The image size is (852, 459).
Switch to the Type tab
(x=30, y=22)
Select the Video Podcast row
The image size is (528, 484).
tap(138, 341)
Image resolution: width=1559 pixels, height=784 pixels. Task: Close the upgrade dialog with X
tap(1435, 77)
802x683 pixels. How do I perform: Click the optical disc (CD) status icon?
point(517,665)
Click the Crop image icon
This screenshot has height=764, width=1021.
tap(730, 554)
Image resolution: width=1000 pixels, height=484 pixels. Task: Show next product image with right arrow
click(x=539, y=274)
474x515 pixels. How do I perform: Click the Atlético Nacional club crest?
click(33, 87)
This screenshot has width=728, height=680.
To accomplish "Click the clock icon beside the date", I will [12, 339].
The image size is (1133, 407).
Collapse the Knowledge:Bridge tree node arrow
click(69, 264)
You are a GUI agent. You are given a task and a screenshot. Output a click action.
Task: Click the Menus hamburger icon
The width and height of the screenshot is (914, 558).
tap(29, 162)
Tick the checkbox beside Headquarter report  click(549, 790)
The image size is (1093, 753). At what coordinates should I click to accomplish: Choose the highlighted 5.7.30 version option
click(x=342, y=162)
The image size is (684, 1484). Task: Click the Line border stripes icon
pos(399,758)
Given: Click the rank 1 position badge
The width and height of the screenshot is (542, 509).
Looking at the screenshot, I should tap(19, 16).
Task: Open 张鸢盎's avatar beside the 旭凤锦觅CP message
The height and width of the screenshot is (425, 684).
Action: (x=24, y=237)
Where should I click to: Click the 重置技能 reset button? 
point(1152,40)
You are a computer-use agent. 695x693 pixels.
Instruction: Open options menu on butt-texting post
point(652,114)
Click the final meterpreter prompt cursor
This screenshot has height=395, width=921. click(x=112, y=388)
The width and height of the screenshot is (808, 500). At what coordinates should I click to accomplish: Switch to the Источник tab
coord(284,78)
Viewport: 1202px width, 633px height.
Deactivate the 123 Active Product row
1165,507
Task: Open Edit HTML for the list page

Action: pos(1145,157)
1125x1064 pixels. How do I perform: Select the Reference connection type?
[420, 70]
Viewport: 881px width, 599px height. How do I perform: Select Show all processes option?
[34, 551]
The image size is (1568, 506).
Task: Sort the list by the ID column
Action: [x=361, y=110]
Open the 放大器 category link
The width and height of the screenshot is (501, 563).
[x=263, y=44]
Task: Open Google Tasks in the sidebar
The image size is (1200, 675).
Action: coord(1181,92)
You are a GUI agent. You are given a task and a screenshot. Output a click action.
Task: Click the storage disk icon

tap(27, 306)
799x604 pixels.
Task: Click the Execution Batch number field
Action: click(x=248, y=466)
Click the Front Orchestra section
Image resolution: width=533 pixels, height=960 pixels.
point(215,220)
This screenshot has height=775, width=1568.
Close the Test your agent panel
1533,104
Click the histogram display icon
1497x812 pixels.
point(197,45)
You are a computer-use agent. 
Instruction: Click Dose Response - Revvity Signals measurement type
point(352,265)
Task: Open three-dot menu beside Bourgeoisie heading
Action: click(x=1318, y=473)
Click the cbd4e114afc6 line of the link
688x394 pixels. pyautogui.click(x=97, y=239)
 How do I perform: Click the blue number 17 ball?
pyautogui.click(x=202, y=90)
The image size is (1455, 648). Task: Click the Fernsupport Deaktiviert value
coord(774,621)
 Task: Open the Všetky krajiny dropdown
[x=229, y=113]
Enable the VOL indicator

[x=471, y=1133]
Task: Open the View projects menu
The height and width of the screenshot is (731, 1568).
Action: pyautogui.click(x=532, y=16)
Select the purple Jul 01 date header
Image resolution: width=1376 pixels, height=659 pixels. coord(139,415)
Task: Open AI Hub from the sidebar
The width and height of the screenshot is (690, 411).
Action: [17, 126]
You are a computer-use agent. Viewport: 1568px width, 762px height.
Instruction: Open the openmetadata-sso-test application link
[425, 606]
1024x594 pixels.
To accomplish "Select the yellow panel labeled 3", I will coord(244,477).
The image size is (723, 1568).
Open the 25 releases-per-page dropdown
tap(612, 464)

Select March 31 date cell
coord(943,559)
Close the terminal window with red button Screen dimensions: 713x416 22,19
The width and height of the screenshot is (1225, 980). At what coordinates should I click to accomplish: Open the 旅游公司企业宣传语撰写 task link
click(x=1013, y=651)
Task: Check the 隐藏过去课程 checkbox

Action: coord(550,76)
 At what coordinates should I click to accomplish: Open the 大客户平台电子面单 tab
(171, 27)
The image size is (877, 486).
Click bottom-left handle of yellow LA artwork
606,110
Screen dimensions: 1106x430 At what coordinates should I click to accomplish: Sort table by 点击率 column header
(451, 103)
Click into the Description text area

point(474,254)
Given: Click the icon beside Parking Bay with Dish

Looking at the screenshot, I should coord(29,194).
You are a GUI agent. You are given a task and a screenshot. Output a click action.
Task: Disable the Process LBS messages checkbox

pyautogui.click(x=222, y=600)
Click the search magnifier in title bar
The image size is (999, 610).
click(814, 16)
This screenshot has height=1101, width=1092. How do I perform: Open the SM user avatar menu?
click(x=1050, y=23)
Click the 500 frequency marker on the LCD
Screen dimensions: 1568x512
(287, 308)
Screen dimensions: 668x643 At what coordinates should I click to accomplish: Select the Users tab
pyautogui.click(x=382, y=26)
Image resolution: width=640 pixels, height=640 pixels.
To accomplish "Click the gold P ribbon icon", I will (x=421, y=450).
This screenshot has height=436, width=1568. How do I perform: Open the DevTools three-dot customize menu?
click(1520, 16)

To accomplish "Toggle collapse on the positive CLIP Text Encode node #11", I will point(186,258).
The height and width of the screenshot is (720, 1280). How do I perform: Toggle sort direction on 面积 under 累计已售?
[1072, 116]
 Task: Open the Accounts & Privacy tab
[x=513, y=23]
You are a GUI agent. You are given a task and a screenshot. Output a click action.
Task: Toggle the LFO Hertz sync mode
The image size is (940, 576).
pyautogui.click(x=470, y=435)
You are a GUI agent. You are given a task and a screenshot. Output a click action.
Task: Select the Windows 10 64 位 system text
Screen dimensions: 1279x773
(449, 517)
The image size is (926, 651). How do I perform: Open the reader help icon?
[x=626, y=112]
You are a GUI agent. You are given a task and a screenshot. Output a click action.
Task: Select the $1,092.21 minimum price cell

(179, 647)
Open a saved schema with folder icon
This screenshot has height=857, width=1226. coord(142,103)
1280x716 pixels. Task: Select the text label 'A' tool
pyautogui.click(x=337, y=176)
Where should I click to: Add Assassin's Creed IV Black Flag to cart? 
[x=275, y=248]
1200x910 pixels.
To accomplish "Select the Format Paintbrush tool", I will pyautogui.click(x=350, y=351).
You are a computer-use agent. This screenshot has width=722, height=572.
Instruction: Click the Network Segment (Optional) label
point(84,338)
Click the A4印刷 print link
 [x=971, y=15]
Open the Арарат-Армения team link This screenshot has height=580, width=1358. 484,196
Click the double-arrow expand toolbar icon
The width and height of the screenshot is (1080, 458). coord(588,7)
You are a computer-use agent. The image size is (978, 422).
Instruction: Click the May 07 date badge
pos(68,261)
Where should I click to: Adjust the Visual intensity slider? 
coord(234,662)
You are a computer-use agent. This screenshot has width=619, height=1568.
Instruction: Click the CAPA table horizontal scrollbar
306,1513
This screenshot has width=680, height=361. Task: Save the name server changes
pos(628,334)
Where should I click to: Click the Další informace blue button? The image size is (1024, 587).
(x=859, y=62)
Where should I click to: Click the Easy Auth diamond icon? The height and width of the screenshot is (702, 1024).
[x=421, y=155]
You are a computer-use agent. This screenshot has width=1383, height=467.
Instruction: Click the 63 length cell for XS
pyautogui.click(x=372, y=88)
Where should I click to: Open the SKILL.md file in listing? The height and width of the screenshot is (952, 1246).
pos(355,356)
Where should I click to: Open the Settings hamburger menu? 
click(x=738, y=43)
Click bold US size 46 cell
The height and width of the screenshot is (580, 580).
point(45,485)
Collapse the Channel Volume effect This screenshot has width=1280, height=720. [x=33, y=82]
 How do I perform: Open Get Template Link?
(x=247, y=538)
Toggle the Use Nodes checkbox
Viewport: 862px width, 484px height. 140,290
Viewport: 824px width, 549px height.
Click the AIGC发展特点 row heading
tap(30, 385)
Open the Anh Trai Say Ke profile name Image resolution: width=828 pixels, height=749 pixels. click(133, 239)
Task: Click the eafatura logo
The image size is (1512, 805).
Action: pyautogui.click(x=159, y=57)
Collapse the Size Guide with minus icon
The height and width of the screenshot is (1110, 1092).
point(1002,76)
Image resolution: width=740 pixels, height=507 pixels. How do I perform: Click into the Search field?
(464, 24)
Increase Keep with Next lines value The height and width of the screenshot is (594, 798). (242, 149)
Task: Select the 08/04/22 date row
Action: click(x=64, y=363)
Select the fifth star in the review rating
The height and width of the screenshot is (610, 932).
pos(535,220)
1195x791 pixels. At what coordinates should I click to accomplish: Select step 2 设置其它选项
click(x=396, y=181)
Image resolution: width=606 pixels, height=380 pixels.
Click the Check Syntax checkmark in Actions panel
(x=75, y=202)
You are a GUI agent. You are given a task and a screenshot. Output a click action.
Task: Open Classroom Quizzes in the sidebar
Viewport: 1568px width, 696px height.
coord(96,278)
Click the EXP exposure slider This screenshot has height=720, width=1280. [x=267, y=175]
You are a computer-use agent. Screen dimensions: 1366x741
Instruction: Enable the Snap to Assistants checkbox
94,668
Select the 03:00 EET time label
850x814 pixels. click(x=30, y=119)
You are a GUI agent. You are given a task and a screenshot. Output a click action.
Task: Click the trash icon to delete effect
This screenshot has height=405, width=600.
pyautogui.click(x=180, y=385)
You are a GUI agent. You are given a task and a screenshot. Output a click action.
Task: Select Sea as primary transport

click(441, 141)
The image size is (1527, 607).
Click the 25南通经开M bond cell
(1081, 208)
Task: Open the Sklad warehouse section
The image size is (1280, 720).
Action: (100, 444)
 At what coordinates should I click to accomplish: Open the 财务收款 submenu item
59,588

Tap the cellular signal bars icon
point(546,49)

·····

▶ [What is being asked] Every line in the data above that includes the word "computer" should be copied.

▶ [Result]
You are a computer-use agent. 695x693 pixels.
You are a computer-use agent. 
You are a computer-use agent. Viewport: 1568px width, 762px height.
You are a computer-use agent. This screenshot has width=722, height=572.
You are a computer-use agent. The image size is (978, 422).
You are a computer-use agent. This screenshot has width=619, height=1568.
You are a computer-use agent. This screenshot has width=1383, height=467.
You are a computer-use agent. Screen dimensions: 1366x741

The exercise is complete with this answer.